Amazon To Quit PayPal's Venmo in January

Illustration of hands holding smartphones with online banking payment apps.

Amazon is removing PayPal's Venmo as a payment method for Amazon.com and its mobile app on January 10, an Amazon spokesperson told Kiplinger in an email.

“Customers can still use nearly a dozen other payment options, such as debit cards, credit cards, checking accounts or installments to pay for their orders,” the spokesperson said. She did not provide details about why the Venmo decision was made.

A PayPal spokesperson told Kiplinger in an email that the company has a strong relationship with Amazon and that it looks forward to continuing to build on that.

"Customers can continue to add their Venmo debit card or credit card to their Amazon wallet to pay on Amazon," the PayPal spokesperson said. The debit card, through Mastercard, is connected to a user's Venmo balance, according to the Venmo website. The credit card is a Visa credit card issued by Synchrony Bank.

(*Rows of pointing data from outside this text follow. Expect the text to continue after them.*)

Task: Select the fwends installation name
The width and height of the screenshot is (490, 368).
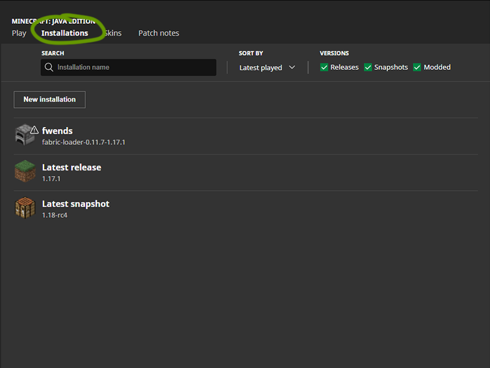Action: tap(57, 131)
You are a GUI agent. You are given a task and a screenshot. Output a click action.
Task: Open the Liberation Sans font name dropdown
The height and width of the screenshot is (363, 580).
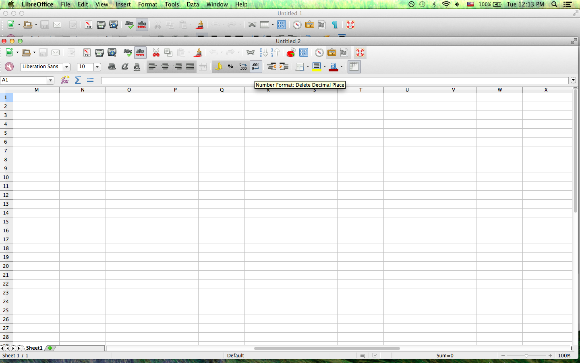tap(66, 67)
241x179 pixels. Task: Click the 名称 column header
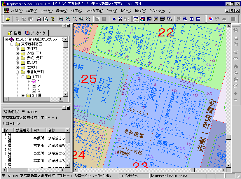(52, 130)

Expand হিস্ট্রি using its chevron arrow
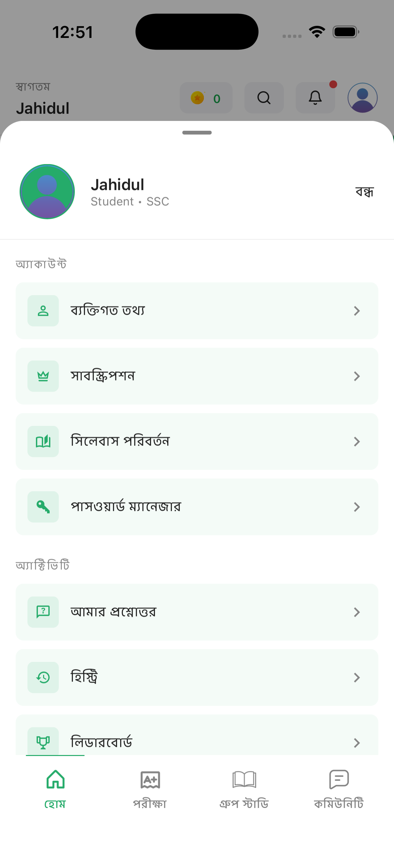click(x=357, y=677)
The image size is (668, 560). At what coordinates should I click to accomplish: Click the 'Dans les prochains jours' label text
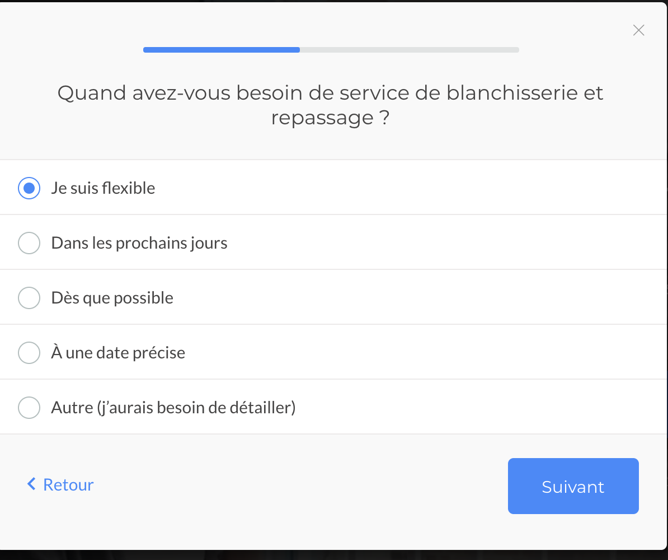click(139, 243)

Venmo became available as a payment option on Amazon in October 2022.

Sector faces scrutiny

The news comes amid the growing popularity of digital wallets and payment apps, which face federal scrutiny. Last month, the Consumer Financial Protection Bureau (CFPB) proposed holding these payment services to the same standard of consumer protection as their more established banking counterparts.

"Payment systems are critical infrastructure for our economy. These activities used to be conducted almost exclusively by supervised banks,” CFPB Director Rohit Chopra said in a statement. The agency's proposed rule would "crack down on one avenue for regulatory arbitrage by ensuring large technology firms and other nonbank payments companies are subjected to appropriate oversight," he said.

In June,  a CFPB report found that billions of dollars stored on payment apps such as PayPal, Venmo and Cash App may lack federal insurance.

Users of payment apps can take steps to better protect themselves from hidden risks, the CFPB said. These include reading the user agreement, considering pass-through insurance that may be offered by the apps, and regularly moving your money out of the apps and into an FDIC-insured account.